Il sistema formativo italiano, che sotto diversi aspetti resta uno dei migliori al mondo, fa però acqua già da tempo per altri versi, l’emergenza Covid ne impone un ripensamento generale che comprende anche l’organizzazione logistica, qual è la risposta del Governo? Banchi a rotelle e ingressi scaglionati. Spiacente, risposta sbagliata. Il modo di fare le cose che ci ostiniamo a riprodurre non è più attuale, e ogni resistenza al cambiamento sarà inevitabilmente frustrata dal fatto che le cose cambiano: o stiamo al passo o restiamo indietro.

La nuova formazione non richiede in primis i banchi a rotelle, ma una ristrutturazione dalle fondamenta di un sistema ormai stantio, una rivoluzione per certi versi, che privilegi per ovvi motivi la didattica a distanza, e che finalmente inizi a considerare il fatto che l’offerta formativa va ricalibrata, dall’asilo alla formazione post-universitaria, avendo a cuore prima di tutto il futuro degli studenti e quindi gli sbocchi professionali reali richiesti dal mondo del lavoro reale.

Niente di tutto ciò è all’orizzonte, ma solo provvedimenti tappa-buchi. Cosa ci viene detto per provare a placare gli animi? Che questo è l’unico modo per salvare vite e salvaguardare l’economia.

Ancora una volta, a mio parere, la risposta non è corretta. L'economia si salva con la capacità politica di prendere decisioni tempestive e univoche, non con continui aggiustamenti e con la discutibile abitudine di rassicurare le categorie più colpite con la promessa di contributi e ristori, atteggiamento che non fa altro che accrescere uno sconsiderato assistenzialismo.

Chi fa impresa, dal ristoratore alla grande manifattura, ha ben chiaro quello che deve fare, probabilmente ha già provveduto con diversi investimenti per rispettare le norme e garantire la sicurezza propria, dei collaboratori e dei clienti. Ripetiamolo ancora una volta: non abbiamo bisogno di sovvenzioni statali, ma che ci sia data la possibilità di lavorare e sostenere l’economia del nostro paese; non vogliamo uno stato imprenditore che ci impedisca di fare gli imprenditori, ma uno stato che ascolti le nostre esigenze e tolga i legacci che frenano il potenziale delle nostre industrie.

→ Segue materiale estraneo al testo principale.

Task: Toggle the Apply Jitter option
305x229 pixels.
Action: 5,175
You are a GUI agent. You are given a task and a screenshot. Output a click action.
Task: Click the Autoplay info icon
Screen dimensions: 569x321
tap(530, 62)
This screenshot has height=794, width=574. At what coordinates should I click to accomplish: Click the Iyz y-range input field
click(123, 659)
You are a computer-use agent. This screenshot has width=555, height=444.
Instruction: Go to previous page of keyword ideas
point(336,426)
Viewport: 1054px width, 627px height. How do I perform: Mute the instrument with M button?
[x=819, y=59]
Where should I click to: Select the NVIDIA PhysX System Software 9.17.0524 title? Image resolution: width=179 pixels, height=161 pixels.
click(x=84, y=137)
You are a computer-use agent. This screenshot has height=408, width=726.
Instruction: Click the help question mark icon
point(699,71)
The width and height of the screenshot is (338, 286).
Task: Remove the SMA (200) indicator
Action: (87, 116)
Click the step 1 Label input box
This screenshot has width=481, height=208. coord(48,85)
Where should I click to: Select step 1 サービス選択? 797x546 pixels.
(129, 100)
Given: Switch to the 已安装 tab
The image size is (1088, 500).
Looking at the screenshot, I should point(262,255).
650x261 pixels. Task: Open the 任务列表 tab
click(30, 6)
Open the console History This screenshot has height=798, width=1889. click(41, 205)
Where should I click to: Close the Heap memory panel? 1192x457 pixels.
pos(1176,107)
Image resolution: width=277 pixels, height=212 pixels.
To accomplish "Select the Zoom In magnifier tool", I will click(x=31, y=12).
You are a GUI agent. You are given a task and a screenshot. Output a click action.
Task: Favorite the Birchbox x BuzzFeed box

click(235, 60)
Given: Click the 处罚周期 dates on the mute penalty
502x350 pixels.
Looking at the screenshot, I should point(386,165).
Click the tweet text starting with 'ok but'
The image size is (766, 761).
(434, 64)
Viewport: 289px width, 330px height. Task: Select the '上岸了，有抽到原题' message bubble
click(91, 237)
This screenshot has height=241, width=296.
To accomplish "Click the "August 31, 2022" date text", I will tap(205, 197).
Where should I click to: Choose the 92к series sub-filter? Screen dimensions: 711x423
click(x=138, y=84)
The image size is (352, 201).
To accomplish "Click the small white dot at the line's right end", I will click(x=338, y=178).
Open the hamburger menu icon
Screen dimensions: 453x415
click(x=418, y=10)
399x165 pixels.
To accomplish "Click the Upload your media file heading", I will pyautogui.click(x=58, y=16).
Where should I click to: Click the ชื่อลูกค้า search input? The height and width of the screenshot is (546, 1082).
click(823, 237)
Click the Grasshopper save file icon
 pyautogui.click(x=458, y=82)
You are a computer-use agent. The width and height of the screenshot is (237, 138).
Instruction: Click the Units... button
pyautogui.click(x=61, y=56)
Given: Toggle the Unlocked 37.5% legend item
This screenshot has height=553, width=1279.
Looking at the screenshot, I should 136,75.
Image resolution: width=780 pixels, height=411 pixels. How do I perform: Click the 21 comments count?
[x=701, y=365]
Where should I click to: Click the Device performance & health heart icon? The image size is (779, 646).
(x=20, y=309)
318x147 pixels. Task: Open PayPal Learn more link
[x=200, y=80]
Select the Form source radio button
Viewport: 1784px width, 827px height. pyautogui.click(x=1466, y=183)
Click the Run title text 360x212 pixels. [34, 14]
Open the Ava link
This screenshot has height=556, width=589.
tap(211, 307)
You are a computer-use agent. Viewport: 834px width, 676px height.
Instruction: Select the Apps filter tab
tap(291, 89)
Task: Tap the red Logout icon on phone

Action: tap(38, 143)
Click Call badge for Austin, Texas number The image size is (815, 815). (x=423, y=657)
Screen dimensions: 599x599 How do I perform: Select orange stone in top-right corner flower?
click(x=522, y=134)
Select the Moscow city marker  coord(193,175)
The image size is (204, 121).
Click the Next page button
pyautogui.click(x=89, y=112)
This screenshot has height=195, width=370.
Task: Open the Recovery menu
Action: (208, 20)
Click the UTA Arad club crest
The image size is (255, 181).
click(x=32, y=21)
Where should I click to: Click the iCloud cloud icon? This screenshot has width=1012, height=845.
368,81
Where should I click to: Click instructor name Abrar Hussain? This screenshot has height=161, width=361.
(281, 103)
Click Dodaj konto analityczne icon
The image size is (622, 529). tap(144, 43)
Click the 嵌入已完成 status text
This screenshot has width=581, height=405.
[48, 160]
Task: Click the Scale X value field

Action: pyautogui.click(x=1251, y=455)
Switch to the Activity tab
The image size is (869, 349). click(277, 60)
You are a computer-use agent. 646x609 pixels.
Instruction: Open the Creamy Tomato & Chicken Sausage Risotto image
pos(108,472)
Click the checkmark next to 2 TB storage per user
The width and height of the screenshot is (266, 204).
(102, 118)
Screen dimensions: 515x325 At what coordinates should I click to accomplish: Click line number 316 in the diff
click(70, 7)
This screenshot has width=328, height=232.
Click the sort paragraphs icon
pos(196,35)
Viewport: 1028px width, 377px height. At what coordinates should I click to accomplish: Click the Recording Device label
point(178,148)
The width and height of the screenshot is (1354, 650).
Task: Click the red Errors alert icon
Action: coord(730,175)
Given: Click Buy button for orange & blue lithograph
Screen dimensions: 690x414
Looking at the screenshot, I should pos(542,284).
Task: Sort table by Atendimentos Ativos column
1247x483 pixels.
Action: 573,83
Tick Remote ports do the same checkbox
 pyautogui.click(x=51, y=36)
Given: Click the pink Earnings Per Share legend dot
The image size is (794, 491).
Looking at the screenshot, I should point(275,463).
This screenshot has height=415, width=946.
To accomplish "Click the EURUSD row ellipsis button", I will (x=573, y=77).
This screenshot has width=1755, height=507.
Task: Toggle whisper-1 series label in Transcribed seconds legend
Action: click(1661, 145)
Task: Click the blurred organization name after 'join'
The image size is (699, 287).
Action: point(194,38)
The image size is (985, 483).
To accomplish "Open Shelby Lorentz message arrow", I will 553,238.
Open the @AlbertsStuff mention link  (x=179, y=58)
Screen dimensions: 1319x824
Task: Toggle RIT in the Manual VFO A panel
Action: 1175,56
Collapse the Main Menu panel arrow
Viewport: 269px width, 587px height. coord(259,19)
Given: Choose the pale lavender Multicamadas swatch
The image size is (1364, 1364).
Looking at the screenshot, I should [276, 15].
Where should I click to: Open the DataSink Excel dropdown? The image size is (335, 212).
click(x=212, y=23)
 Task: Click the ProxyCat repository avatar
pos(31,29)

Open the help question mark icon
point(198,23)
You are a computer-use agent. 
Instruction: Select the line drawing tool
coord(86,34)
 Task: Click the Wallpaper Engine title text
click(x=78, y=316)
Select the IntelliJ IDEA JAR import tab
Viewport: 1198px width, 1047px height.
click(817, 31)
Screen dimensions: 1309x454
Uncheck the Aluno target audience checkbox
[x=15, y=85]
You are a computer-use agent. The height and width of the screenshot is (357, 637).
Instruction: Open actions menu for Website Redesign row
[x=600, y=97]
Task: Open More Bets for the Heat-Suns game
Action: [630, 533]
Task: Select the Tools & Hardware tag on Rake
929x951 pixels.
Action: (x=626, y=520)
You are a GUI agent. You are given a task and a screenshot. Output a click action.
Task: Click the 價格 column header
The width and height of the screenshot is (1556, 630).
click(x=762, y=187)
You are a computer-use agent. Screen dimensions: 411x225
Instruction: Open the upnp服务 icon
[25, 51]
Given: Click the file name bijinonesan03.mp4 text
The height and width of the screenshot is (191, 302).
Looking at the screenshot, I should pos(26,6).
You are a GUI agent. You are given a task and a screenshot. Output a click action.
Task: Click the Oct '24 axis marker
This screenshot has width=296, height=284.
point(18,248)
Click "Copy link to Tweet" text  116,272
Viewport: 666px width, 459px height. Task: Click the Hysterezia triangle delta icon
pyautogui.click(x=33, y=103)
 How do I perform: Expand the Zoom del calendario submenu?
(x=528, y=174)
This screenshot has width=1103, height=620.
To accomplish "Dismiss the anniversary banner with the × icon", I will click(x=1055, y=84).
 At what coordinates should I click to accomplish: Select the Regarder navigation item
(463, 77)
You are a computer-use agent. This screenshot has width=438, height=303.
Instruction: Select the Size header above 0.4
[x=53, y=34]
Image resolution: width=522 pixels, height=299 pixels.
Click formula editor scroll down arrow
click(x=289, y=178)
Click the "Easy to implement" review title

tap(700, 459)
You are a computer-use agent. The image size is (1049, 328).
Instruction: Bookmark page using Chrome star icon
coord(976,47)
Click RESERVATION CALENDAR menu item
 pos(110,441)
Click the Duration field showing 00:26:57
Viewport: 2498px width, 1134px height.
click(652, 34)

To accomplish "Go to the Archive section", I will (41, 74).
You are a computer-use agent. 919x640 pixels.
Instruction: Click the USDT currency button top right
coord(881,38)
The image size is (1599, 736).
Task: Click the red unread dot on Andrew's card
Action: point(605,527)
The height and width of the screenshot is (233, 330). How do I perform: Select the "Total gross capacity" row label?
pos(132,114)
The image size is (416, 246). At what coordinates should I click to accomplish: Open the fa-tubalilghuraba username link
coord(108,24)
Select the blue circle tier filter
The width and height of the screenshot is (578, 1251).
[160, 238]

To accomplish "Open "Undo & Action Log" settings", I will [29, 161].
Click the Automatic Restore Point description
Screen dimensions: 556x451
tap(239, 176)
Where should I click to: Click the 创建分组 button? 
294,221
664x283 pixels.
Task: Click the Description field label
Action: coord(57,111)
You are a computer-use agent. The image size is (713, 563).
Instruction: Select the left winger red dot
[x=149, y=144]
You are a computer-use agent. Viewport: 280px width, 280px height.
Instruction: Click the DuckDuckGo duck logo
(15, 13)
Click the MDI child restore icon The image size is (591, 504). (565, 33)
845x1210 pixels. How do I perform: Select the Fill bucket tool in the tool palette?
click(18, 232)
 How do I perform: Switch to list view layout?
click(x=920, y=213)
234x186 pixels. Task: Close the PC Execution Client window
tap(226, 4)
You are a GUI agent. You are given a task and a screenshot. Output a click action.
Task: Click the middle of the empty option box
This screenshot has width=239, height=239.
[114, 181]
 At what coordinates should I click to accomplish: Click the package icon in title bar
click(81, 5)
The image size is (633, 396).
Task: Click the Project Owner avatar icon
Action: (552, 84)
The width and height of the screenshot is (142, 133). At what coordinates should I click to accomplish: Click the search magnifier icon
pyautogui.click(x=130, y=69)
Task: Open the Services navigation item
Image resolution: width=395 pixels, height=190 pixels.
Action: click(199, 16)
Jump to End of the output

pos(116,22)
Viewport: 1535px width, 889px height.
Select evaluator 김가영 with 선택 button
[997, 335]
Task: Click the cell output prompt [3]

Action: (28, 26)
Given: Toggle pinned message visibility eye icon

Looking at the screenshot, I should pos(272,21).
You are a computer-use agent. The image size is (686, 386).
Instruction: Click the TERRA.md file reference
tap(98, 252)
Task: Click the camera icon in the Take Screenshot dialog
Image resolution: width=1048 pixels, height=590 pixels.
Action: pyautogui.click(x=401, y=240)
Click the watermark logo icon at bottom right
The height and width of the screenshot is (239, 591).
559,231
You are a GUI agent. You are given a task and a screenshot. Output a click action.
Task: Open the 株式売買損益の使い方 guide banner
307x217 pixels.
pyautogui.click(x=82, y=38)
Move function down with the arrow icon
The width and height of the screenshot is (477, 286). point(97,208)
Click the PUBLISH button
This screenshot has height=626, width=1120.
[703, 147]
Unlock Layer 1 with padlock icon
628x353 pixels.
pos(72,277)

Un virus non può essere né il volano di un cambiamento fino ad ora mancato, né l’alibi per mettere la testa sotto la sabbia e non fare nulla pur di non guardare in faccia le cose. Il virus è una sorta di accento, una lente di ingrandimento, un acceleratore come si è spesso sentito dire, che ci mostra ciò che già sapevamo: che non c’è più tempo, che non possiamo più rimandare, e che se vogliamo sperare di parlare di “next generation” è il caso che si dia un po’ più ascolto alla “now generation”, alla generazione di adesso, per affrontare adeguatamente, qui e ora, ciò che è stato lasciato in sospeso già troppo a lungo.